The Hermit & Artichoke an Erotic Thesaurus

The Hermit & Artichoke an Erotic Thesaurus

    When I first heard the title of this book, The bald-headed hermit and the artichoke, before I ever knew what it was, it brought a smile to my face. When I saw the full title, The bald-headed hermit and the artichoke : an erotic thesaurus, I realized that it was not just my dirty mind, the title did have hidden meaning. Not well hidden, but hidden. I was curious but unwilling to spend money to satisfy my curiosity. I waited several years before i found the book on PaparBackSwap.Com. Honestly it was worth the wait.

    Naughty language is, lets be honest, colorful. Any heterosexual male knows how to draw attention to a thing of beauty, “Look at that (singular noun) or look at those (any plural noun)”  But there are entire vocabularies of naughtiness outside the realm on hetero males.

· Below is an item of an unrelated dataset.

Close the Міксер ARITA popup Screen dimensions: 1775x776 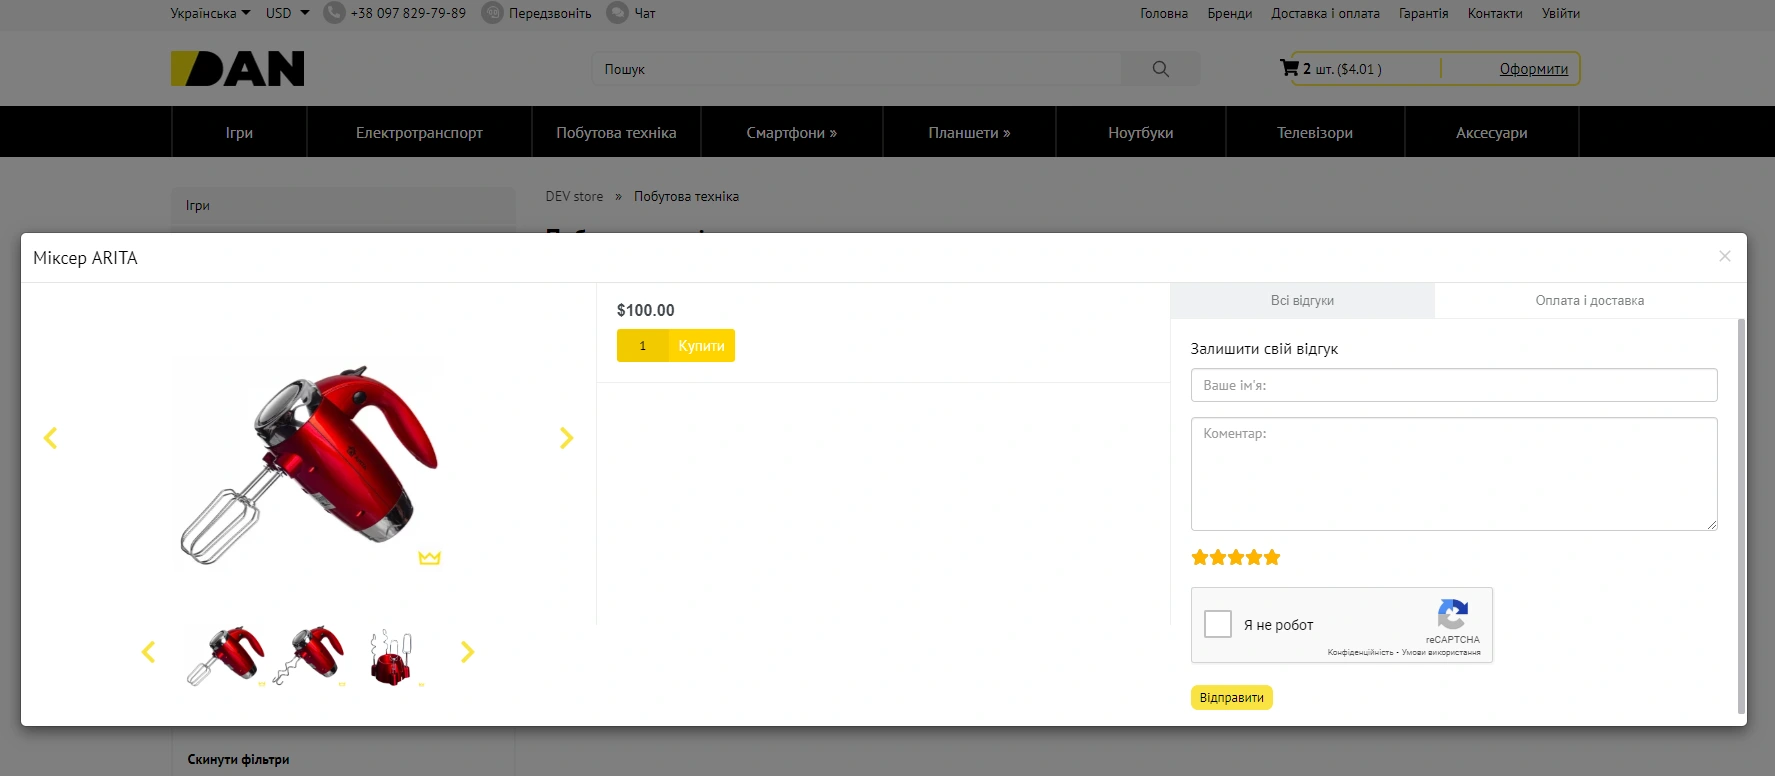tap(1724, 257)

They are in here and they are entertaining, educational, very colorful, and not for the prudish.

    The book and some of its reviews make claims of scholarship but the inclusion of a scattering of small poorly reproduced photos exposes that as a lie, at least in my opinion. The book is no more scholarly, or less entertaining than Charles Funk’s collection of old sayings, “A Hog on Ice and Other Curious Expressions”.

    Of course if you are easily offended you should not bother with this book, it is also definitely not suitable for most workplaces. However, if you need just the right word to express your disgust with a scatological turn of phrase or want to exactly express your admiration for an anatomical specimen of any gender then this is the book for you.

* I originally wrote this review for LibraryThing.com in August of last year. I did some rewriting and am posting it here now because, honestly, when my wife is out of town I barely function.